Memory and imagination

I found these two quotes once side by side and I kept them because they bear directly on themes from Before Night Falls:

"Although with regard to the past, when this is reported correctly, what is brought out from memory is not the events themselves (these are already past) but words conceived from the images of those events, which, in passing through the senses, have left as it were their footprints stamped upon the mind. My boyhood, for instance, which no longer exists, exists in time past, which no longer exists. But when I recollect the image of my boyhood and tell others about it, I am looking at this image in time present, because it still exists in time present." — St. Augustine of Hippo, Confessions, 398

"Memory is the same as imagination." — Giambattista Vico, New Science, 1725

Memory and imagination are central themes of the opera.

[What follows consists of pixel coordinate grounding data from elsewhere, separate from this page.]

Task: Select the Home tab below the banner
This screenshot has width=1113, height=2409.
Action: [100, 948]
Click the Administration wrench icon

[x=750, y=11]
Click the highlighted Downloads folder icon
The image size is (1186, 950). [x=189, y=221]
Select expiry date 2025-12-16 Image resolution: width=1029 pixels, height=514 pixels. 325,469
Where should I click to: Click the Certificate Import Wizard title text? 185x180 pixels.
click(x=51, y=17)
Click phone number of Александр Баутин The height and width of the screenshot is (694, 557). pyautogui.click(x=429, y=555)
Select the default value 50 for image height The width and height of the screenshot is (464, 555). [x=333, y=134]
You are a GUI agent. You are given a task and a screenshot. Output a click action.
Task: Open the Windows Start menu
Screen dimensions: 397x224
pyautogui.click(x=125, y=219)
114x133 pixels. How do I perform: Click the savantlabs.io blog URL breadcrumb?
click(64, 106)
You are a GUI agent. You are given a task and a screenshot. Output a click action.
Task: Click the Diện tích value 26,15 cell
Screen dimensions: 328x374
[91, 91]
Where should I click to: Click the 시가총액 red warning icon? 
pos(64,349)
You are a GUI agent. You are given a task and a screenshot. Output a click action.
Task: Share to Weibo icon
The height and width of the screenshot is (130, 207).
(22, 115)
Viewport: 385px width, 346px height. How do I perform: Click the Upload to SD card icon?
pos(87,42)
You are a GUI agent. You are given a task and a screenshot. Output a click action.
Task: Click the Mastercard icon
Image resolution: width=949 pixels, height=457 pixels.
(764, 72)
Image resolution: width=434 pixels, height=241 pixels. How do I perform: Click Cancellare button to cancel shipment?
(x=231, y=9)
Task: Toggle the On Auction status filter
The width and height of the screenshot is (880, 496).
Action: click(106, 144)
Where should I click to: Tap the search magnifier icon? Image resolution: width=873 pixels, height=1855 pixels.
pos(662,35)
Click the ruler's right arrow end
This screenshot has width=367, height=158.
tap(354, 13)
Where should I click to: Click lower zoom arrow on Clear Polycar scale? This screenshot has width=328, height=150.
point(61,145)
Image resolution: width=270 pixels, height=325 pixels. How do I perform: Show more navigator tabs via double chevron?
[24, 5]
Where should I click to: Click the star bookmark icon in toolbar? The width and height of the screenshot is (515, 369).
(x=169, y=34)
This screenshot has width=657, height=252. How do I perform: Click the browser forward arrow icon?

Arenas, the poet and memoirist, is writing to preserve the memory of what happened to him and others in Cuba, but by his own admission, he is writing his memoir as a form of vengeance against his tormentors — by recording “the truth,” or what Augustine calls “the past, when this is reported correctly.” And yet, as both Augustine and Vico remind us, memory is a form of imagination. The way we report the past is the way we imagine it, individually and collectively. That is not to say we may falsify it, but we must remain aware that there is a telling involved.

This dedication to the truth is not the only constraint the past places on an artist. The artist is also powerfully aware of his predecessors, the past of his own art forms, the history of the culture, all that’s been done before. Artists build on that past and also take a sledgehammer to it, if not a chisel. But whatever his stance toward it, the past must be reckoned with.

Yet the future is also an act of the imagination: of possibilities that are yet to be realized, stemming from the individual, and collective, imagination. We “write” our future: we imagine it into being. So both the past and the future are acts of the imagination, although different in kind. The past really has happened: the future not so.

Memory makes the artist the most unfree of men; imagination the freest.

Imagination, therefore, can be a tool against repression and tyranny: we can imagine a better world, which we can work toward and build. The artist perpetually reminds us of this; hence the frequent antagonism between artsists and governments. We are always free to use our imagination, and imagination can make us free — and lead to action. Reinaldo was always seeking freedom, from his tiny childhood village, from Cuba’s repressions, and he acted to liberate himself from these “prisons,” but in the end an untimely death, from AIDS in 1990, at age 47, threatened to be his ultimate unfreedom. Even then, he sought to free himself from the horrible debilitations and humiliations of the the ravages of AIDS by taking action: by taking his life at a time of his own choosing, “freeing” himself from the prison of a hopeless situation, facing the truth head on.